- Origin: Melbourne, Victoria Australia
- Genres: Country
- Years active: 2007–present
- Labels: Ambition Entertainment;
- Members: David Baird; Patsy Toop;

= The Long and the Short of It =

Australian country music duo

Patsy and Dave formerly known as The Long and Short of It are an Australian duo consisting of David Baird and Patsy Toop (OAM), who met in 2007 and released their first music in 2009.

The duo have released seven albums, two EPs, and have won awards including a Tamworth Songwriters Award (2011), a Tasmanian Independent Country Music Award for Most Popular Duo (2016), an Indie Country Music Australia (ICMA) Award for Most Popular Independent Country Duo (2017, 2019 and 2021), a Southern Star Awards Award for Best Duo or Band (2016) and a Gold Media Medallion Award for Best Duo Nationally (2015, 2018 & 2023).
Their most recent album “The Willow”released on September 6th 2024 and achieved a number 1 on ARIA Country Music Albums. The album has scored two co-writes with legendary Russell Morris who features on two songs, “The Willow” and “Rumblin’ Train”.

◇ ◇ ◇

> [EXERCISE INSTRUCTIONS]
Answer these questions using the duo profile above.
1. Where does the duo come from?
2. In which years did the duo win the Gold Media Medallion Award for Best Duo Nationally?
3. On what date was the album "The Willow" released?

> [DATA EXCERPT]
◇ ◇ ◇

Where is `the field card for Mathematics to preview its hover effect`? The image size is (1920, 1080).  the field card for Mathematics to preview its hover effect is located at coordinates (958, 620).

◇ ◇ ◇

> [SOLUTION TO THIS EXERCISE]
1. Melbourne, Victoria, Australia.
2. 2015, 2018 and 2023.
3. September 6, 2024.